Brig Motoa further indicates in the affidavit: “The review application that resulted in the issuing of an order setting side our close arrest, came about as a result of a challenge by us that the close arrest was contrary to the provisions of Regulation 10.

“It is for that reason that this honourable court set aside the close arrest order.

“The respondents ought to have done the right thing by removing the barriers which placed us under close arrest before trying to correct the illegality by first refusing to obey the court order, and secondly, by issuing us with the remand warrants.”

Explaining how the army boss is allegedly in contempt, Brig Motoa states: “As earlier stated, there is an order of the court.

“That order was served on the respondents and the respondents understood the said order hence they quickly took the steps they took by issuing us with remand warrants.

“But failure to do as the court ordered was and remains contempt.”

He also argued it would be unfair and unlawful if the Court Martial proceedings continue when their detention circumstances have not been finalised.

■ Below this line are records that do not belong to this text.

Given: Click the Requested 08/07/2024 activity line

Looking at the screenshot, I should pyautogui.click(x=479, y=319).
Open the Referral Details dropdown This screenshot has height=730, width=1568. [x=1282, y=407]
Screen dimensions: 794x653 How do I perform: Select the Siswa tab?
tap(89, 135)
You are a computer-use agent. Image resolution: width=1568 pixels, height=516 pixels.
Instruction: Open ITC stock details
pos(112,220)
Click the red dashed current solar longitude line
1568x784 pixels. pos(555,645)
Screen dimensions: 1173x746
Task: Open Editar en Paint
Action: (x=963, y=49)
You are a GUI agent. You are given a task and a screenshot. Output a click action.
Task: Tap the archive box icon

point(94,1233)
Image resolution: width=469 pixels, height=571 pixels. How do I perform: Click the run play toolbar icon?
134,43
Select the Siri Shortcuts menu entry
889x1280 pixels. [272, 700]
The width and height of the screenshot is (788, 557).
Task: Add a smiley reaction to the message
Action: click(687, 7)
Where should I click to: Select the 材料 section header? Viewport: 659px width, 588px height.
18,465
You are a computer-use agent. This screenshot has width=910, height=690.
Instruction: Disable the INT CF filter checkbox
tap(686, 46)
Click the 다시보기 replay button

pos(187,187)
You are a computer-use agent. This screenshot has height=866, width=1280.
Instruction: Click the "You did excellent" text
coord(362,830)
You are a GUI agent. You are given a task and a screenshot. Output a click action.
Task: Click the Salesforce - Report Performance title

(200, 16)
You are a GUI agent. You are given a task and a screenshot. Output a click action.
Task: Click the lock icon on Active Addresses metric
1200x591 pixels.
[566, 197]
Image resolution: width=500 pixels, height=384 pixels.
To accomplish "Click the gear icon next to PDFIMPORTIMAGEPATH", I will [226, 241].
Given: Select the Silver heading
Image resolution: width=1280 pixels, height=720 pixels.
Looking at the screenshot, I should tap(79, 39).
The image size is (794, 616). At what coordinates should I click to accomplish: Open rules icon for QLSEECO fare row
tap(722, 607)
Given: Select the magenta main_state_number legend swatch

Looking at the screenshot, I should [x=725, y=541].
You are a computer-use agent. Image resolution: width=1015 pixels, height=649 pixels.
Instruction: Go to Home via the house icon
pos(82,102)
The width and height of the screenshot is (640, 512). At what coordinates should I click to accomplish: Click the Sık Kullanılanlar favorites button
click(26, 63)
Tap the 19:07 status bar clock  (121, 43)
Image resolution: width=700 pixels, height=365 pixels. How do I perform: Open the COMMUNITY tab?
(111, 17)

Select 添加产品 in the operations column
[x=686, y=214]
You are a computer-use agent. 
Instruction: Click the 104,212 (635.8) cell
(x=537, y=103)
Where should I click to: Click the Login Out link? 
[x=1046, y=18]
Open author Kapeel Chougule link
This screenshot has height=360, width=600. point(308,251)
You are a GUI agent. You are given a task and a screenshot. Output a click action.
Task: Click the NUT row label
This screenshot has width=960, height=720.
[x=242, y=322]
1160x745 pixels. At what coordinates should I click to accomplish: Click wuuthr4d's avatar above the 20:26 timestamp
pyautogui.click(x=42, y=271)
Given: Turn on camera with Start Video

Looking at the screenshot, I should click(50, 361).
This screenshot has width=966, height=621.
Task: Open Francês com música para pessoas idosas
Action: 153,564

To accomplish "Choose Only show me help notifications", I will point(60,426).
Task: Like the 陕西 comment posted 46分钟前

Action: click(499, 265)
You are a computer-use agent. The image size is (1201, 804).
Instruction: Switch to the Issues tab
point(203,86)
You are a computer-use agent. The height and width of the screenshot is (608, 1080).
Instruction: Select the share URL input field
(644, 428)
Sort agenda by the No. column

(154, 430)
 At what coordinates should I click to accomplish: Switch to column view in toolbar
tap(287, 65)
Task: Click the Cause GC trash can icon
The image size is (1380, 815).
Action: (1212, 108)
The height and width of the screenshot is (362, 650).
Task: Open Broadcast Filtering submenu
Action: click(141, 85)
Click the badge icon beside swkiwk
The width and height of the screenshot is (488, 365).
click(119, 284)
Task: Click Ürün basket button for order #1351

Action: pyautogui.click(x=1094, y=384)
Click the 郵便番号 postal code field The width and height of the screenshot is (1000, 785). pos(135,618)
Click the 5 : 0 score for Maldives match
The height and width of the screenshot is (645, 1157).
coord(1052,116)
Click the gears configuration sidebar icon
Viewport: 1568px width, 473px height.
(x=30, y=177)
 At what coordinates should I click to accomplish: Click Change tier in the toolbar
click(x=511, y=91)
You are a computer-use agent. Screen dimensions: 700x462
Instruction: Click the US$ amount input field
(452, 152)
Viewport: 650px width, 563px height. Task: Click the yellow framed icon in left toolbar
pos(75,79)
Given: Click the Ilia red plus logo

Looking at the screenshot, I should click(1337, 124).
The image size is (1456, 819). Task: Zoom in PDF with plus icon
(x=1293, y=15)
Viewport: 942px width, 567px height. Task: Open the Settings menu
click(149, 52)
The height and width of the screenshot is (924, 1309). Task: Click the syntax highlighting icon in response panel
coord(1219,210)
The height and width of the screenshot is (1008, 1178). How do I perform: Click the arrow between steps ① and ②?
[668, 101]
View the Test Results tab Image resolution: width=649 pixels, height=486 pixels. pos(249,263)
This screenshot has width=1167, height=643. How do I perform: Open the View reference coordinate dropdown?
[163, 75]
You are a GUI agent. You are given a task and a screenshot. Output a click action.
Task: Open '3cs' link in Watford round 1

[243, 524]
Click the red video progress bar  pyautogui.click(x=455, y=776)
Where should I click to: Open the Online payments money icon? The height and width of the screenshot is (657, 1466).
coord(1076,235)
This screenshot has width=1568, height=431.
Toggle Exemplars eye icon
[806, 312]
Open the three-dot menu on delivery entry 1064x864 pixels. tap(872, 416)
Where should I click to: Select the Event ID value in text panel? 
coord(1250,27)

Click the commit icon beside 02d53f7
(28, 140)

“I respectfully aver that it would be unlawful and unfair to allow the proceedings of the court to continue while our presence there under the circumstances where we are not under open arrest, prevails.

“We sit throughout the proceedings with our feet in chains. Most importantly, the opportunity to properly give instructions to our lawyers is scarce.

“As a matter of fact, it is a standing order of the military that our lawyers can consult from the morning hours until 3pm,” he further noted.

However, the respondents on Friday also filed their notice to oppose the application.

A lawyer representing the respondents, Attorney Qhalehang Letsika, yesterday told the Sunday Express: “We are supposed to file our answering papers by the 14th October and the matter will be argued on Friday, 16 October.”

The 22 soldiers in question are Brigadier Motoa, Colonel Stemere, Colonel Kolisang, Major Makhetha, Captain Chaka, Second-Lieutenant Mohasi, Sergeant Mokhobo, Sergeant Semakale, Sergeant Lekhabunyane, Corporal Mokhoro, Corporal Letsilane, Corporal Lipoto, Corporal Manaka, Corporal Mohatlane, Corporal Chele, Corporal Motseko, Lance-Corporal Jobo, Lance-Corporal Molefi, Lance-Corporal Makhooane, Private Pama, Private Bolofo and Private Ralitlemo.

A total of 23 LDF members are facing the mutiny charges, including Brigadier Thoso Mareka, who was released from the prison due to ill-health. Colonel Mareka was placed under open arrest upon his release from Maseru Maximum Security Prison, two months ago.

The soldiers are being represented by Advocate Anna-Marie de Vos (Senior Counsel) from South Africa, and Advocates Haae Phoofolo (KC), Christopher Lephuthing, and Koili Ndebele. They are instructed by Attorneys Khotso Nthontho and Tumisang Mosotho.

Advocate Motiea Teele (KC) and Attorney Letsika are the Crown counsel.